More than half of all the zippers on Earth have the letters “YKK” on them. YKK stands for Yoshida Kogyo Kabushikikaisha, a zipper company founded in Tokyo in 1934. Today, the company makes more than 7 billion zippers each year.
Next time, you may want to double check your pants zipper; first to make sure your fly isn’t down, and second, to see if you’re wearing one of the most popular zipper brands.
Buttons on Men and Women’s Shirts
The victorian Era saw women wear elaborate pieces like corsets, which meant that women needed help to get dressed. One theory as to why you find women’s buttons on the left and men’s buttons on the right is because designers may have begun creating women’s clothes with buttons on the opposite side of men’s clothing so that servants had an easier time dressing ladies.
Still to this day, women button up their clothes from the left and men button their clothes on the right.
Tiny Pockets In Your Jeans
The first generation of blue jeans actually only had four pockets: one in the back, one in the front, and two of those small ones on the front. According to Levi Strauss, the tiny pocket was made to hold pocket watches.
Button-down Shirt Loops
When men wear ties with a button-down shirt, the tie goes underneath the collar. If you are however observant, you would have noticed a small loop right below the collar on the back of the shirt that often goes untouched.

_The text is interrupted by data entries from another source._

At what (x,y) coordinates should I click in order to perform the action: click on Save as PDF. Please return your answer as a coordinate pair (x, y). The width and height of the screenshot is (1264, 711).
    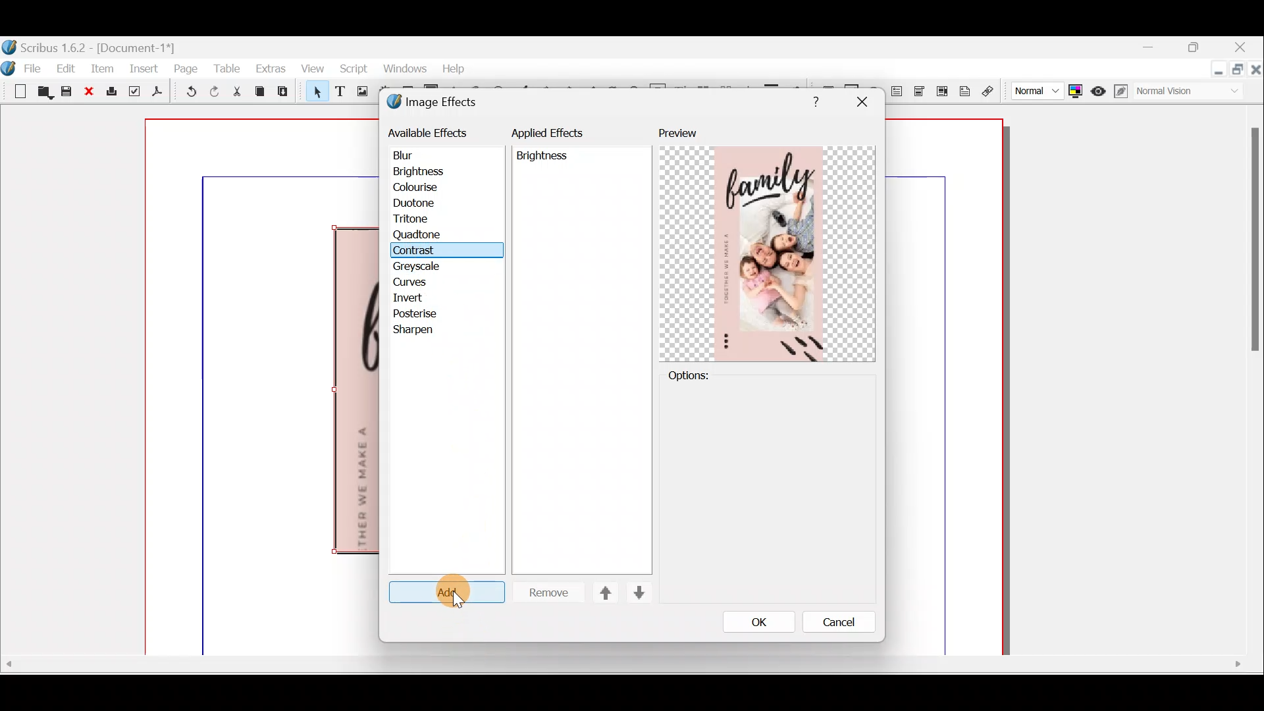
    Looking at the image, I should click on (155, 94).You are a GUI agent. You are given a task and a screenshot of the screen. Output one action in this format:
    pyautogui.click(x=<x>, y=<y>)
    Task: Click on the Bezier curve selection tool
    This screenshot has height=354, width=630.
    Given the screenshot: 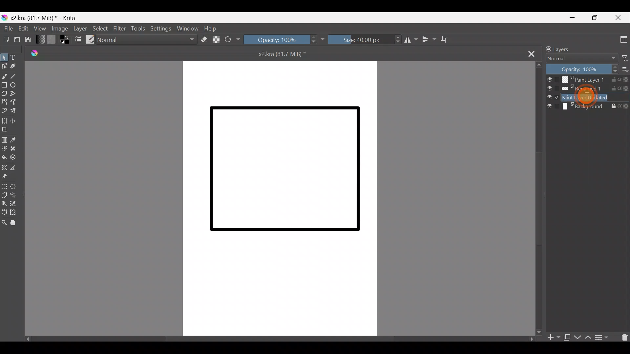 What is the action you would take?
    pyautogui.click(x=4, y=211)
    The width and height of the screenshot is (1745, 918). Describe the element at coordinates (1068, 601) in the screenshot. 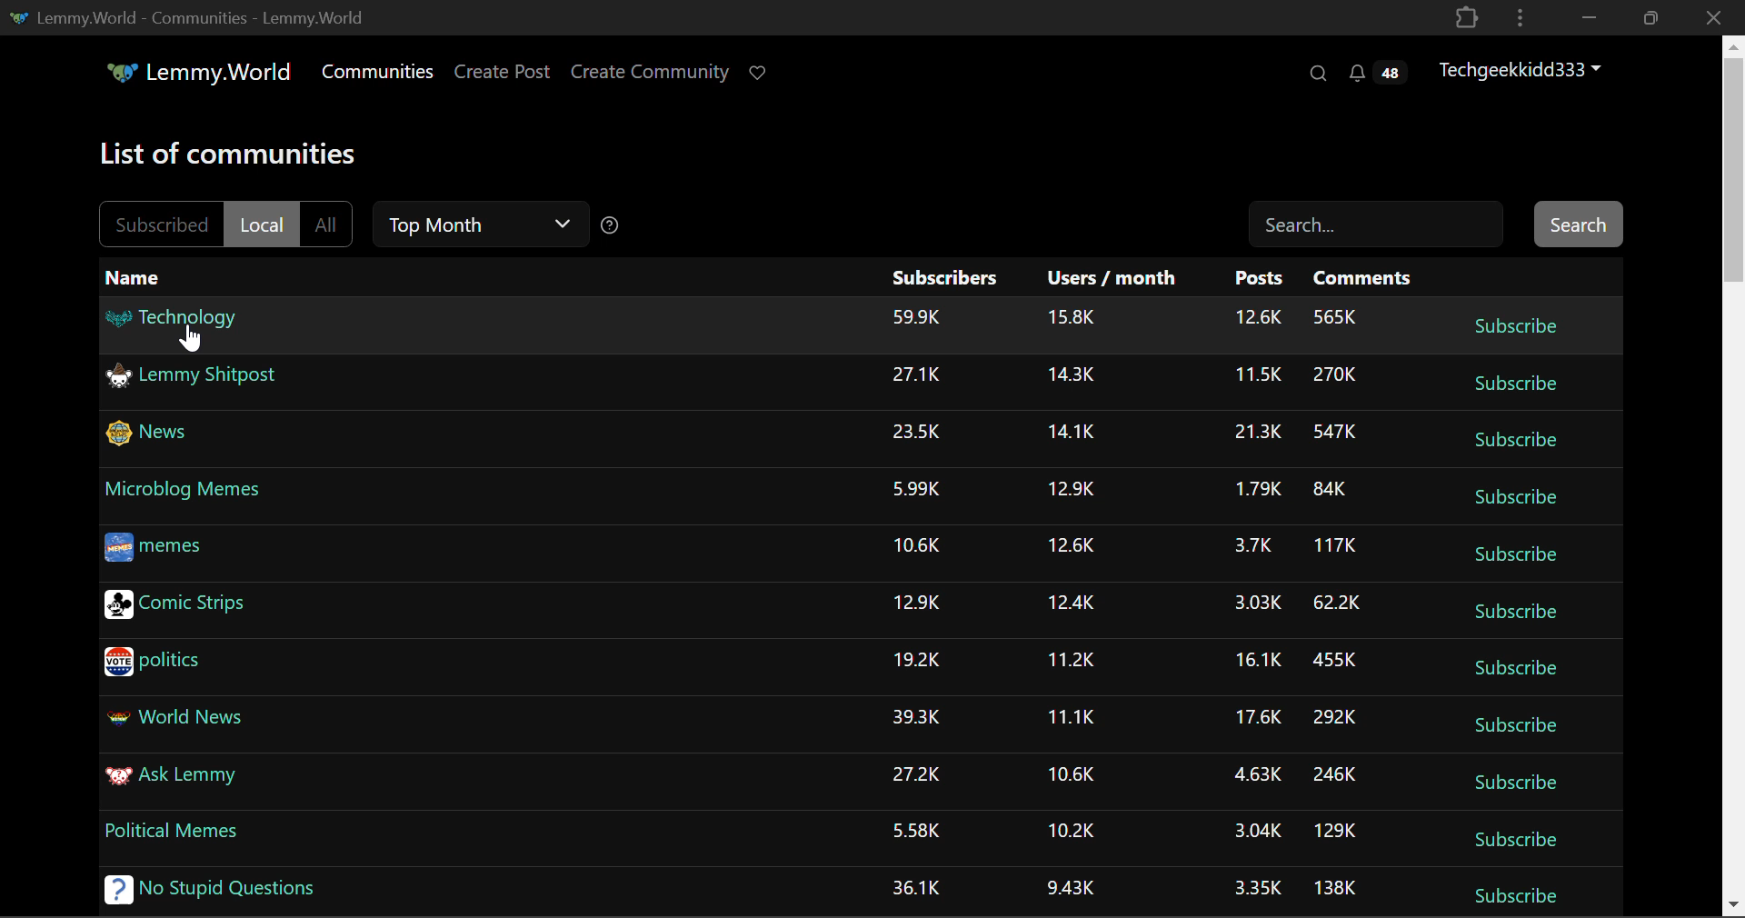

I see `Amount ` at that location.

As a part of Ivy League college culture, students used the loops to hang their shirts in their lockers and keep them free from wrinkles.
Jean Pocket Studs
There’s a purpose for the little studs around your jean pockets. In the early days, it was mostly workingmen who wore jeans. After a long day and extended wear, jeans would rip in the corners of the back pockets. This led to a Latvian immigrant to the United States, Jacob Davis, partnering with Levi to use rivets to strengthen pockets on jeans.
The Patch on Your Backpack
Patchwork gives jeans and bags a cool look but they serve a much bigger purpose that goes beyond making outfits trendy. The small leather diamond on backpacks is called a “lash tab” or “pig snout,” and it’s meant for you to string items such as a water bottle or pair of shoes through it so they hang off your back.